"La persistencia de Sendero Luminoso en imponer sus usos ha pasado de ser una amenaza totalitaria a un mal crónico". (Foto: Andina)
"La persistencia de Sendero Luminoso en imponer sus usos ha pasado de ser una amenaza totalitaria a un mal crónico". (Foto: Andina)
Carlos Enrique Freyre

La noche del 23 de febrero de 1983, asistí sin ser invitado a un evento que terminó siendo un hecho recurrente para los niños de mi generación. Fui a ver a mi padre jugar fulbito en el campo deportivo del parque Mariscal Castilla, en Lince, y en eso, comencé a escuchar decenas de sirenas policiales y de ambulancias, con su loquerío de aullidos y luces. Me acerqué por una rendija y miré al frondoso parque. Muchas personas –supongo que parejas sorprendidas en amoríos entre los arbustos– corrían alocadamente en dirección a San Felipe. Y, con mis amigos, me uní a la corriente.

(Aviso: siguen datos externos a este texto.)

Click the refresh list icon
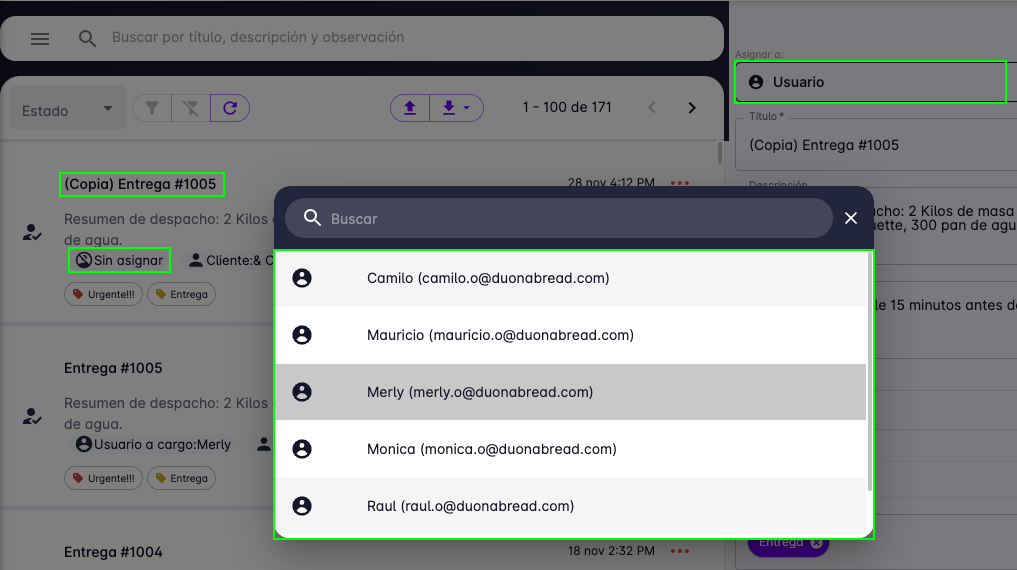This screenshot has width=1017, height=570. tap(230, 108)
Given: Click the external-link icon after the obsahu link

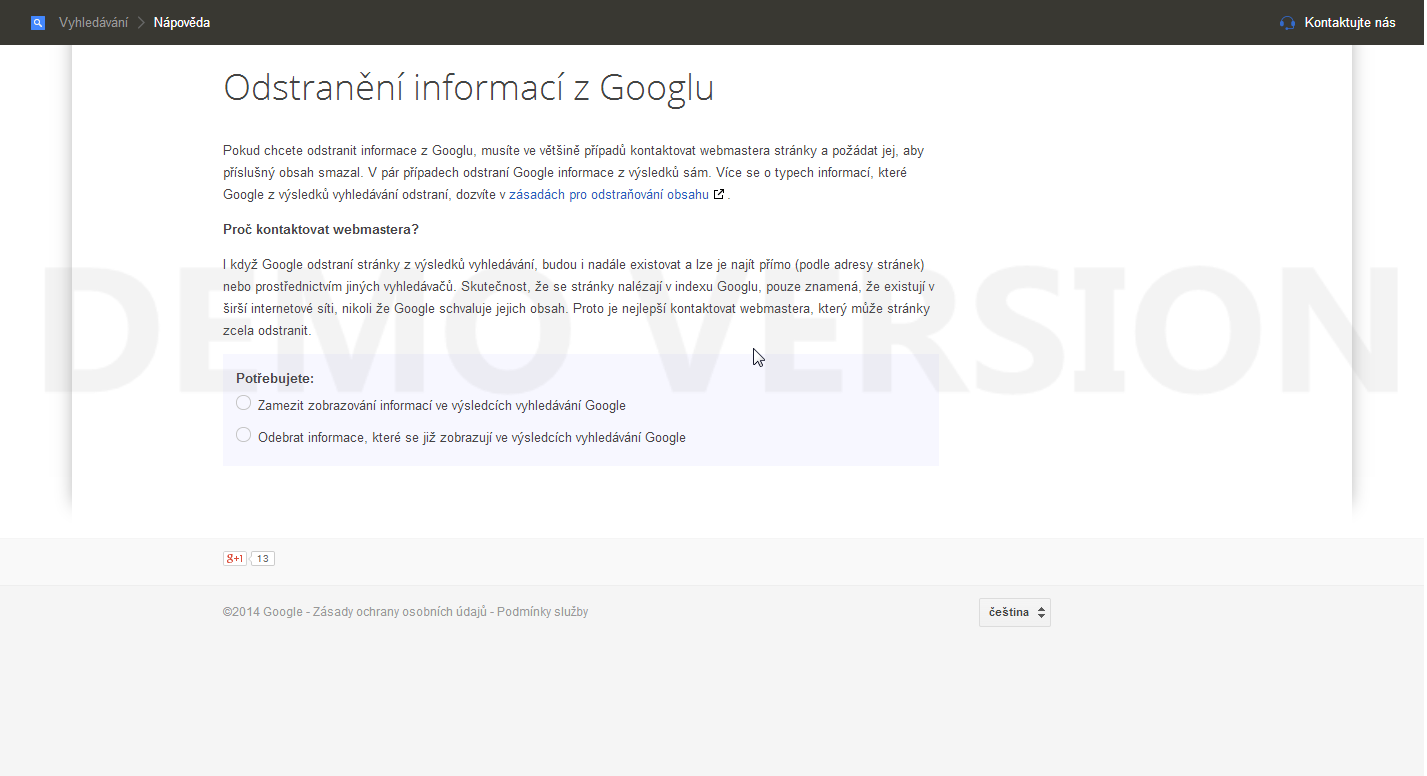Looking at the screenshot, I should coord(718,194).
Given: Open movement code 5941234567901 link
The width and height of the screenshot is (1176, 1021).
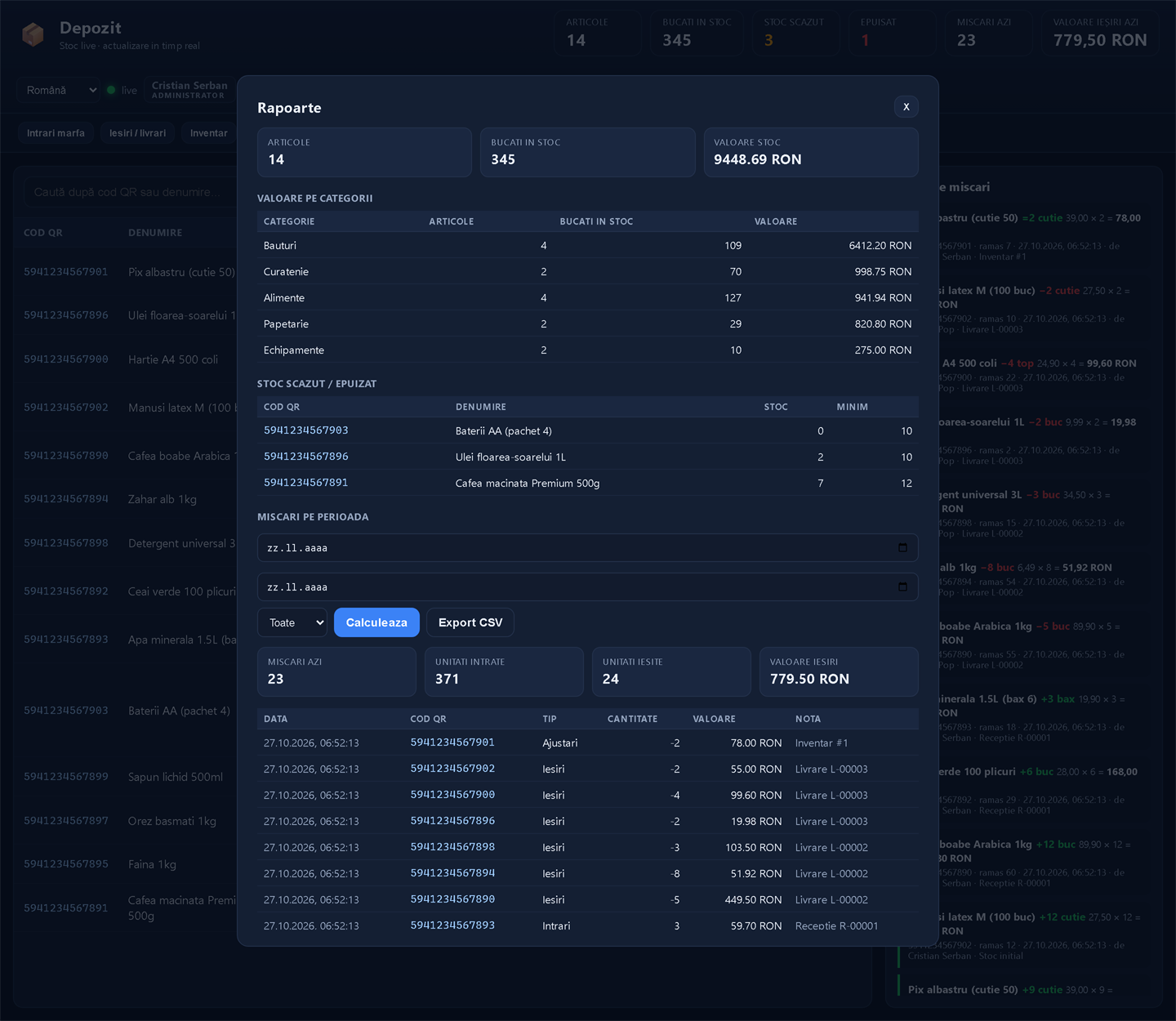Looking at the screenshot, I should (x=452, y=742).
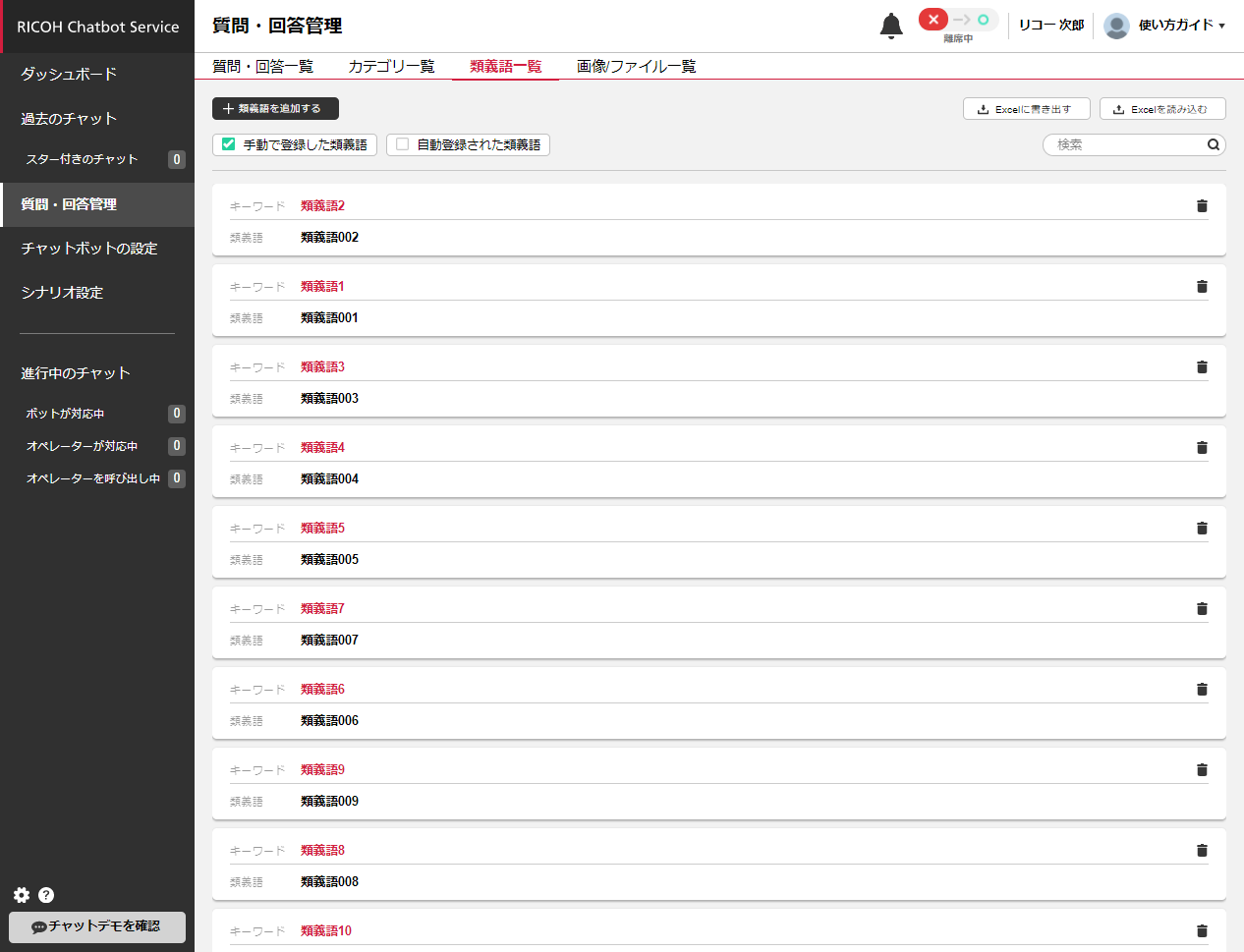This screenshot has width=1244, height=952.
Task: Export using Excelに書き出す button
Action: (1026, 109)
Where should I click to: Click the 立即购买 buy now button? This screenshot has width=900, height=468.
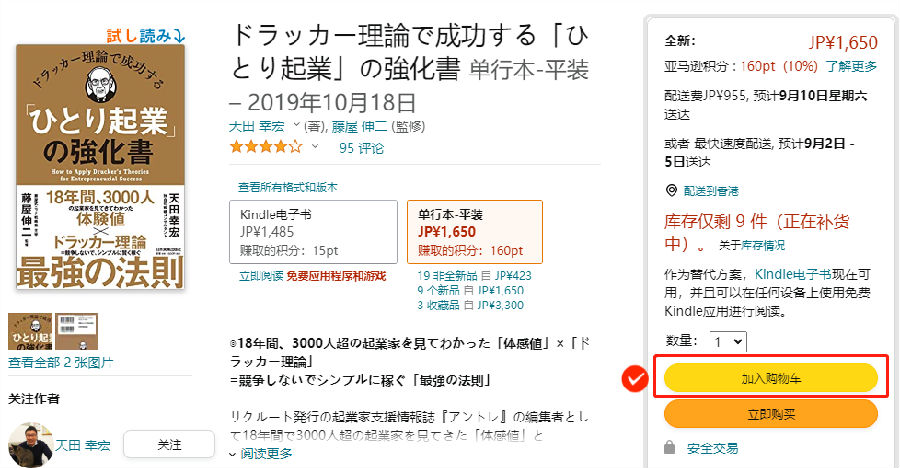point(770,413)
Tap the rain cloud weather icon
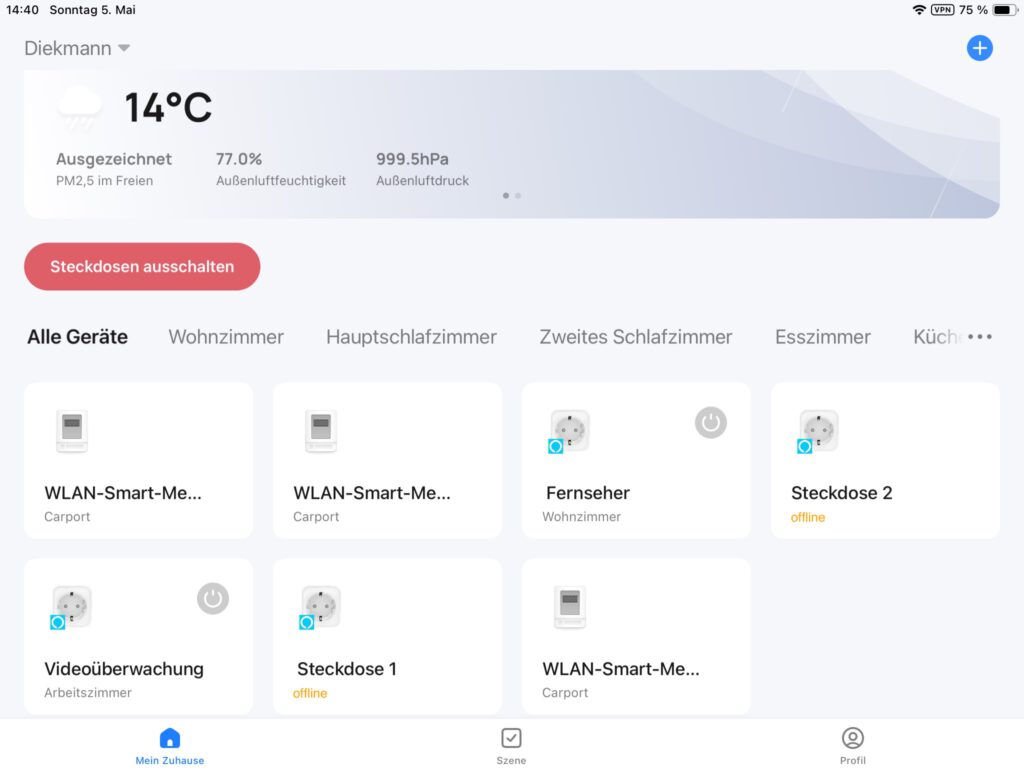Viewport: 1024px width, 768px height. [x=79, y=108]
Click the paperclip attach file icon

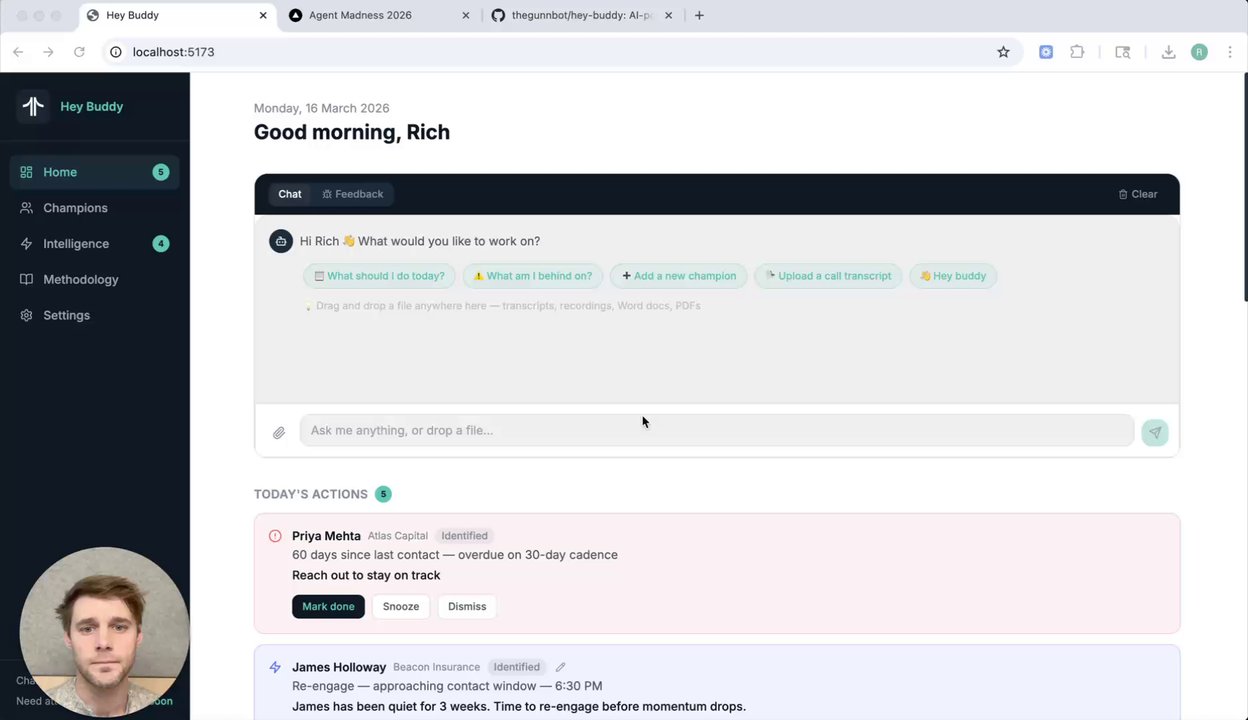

Hasta que me detuve donde se detuvo el resto. Pocos minutos antes, miembros de Sendero Luminoso, habían asesinado a tiros a un guardia civil que custodiaba la Embajada de Nicaragua. El cuerpo ya había sido retirado, pero nadie había limpiado el charco de sangre. Era un charco rojo, inmenso, como un pequeño mar. Y digo “como un mar”, porque 34 años después todavía tengo la imagen conmigo, grabada con un cincel de hierro. 34 años después, en un paraje de la sierra huancavelicana, tres policías nacionales cayeron abatidos por las ráfagas del terrorismo. La experiencia común hace suponer cómo fue ese ataque, sin adentrar en detalles.

En la reconstrucción de nuestros hechos como nación, la persistencia de Sendero Luminoso en imponer sus usos ha pasado de ser una amenaza totalitaria a un mal crónico. Las Fuerzas Armadas y policiales, con esa vocación de glóbulo blanco que no les falta, terminaron sumándose al ajedrez que impuso la violencia para contrarrestarla. Ha sido una extensa brega, con pausas estratégicas y sin perdones. Una mañana de 1994, andaba por la Plaza de Armas de Moquegua y vi al teniente de artillería Johnny Vaderrama Prado con su esposa, una joven un poco mayor que yo, que estudió en el colegio Santa Fortunata. Tenían dos hijas mellizas. No sabía que lo estaba viendo, en realidad, por última vez.

Traicionado por un falso guía en el Huallaga, Valderrama ingresó a una trocha minada donde los esperaban para cazarlo. Aturdido por las explosiones y virtualmente indefenso, les pidió a sus atacantes ser muerto con la dignidad de un oficial del Ejército Peruano y porque, además, era padre de familia y esposo. Con un machete en la mano, su ejecutor le dijo: “¿Y a mí que me importa?”.

En pleno 2017, nuestro mal crónico nos da, cada vez que puede, señales de su existencia con esos zarpazos que irrumpen para aumentar el número de viudas y huérfanos. La poderosa guía de la ideología senderista pudo enconar a una parte de nuestra nación contra la otra. ¿Por qué subsiste una idea que puede catapultar a la violencia como forma de mejorar la vida de los demás? Para Sendero, el costo en vidas sería gratamente pagado cuando el poder del partido se haga cargo de aquellas injusticias esculpidas desde nuestro nacimiento como república. Una lucha política que hace derramar lágrimas no necesariamente a sus camaradas, sino a peruanos cuyo único pecado es pensar diferente.

Pero siempre habrá quienes hagan frente a esa tendencia, que creíamos anacrónicas y que se las ingenia para reverdecer en mentes juveniles, más que golpeadas. Conozco muchos hombres que no dudan en penetrar en la vastedad del bosque selvático o irrumpir a pie por las heladas sierras. Algunos no han vuelto. No sabe, señor lector, lo difícil que es para un militar comunicarle a la madre de un caído la noticia de su arrojo. Es más: uno quisiera ser la víctima para ahorrarse el dolor de ser emisario de esa noticia. Adiós, valientes policías del Perú.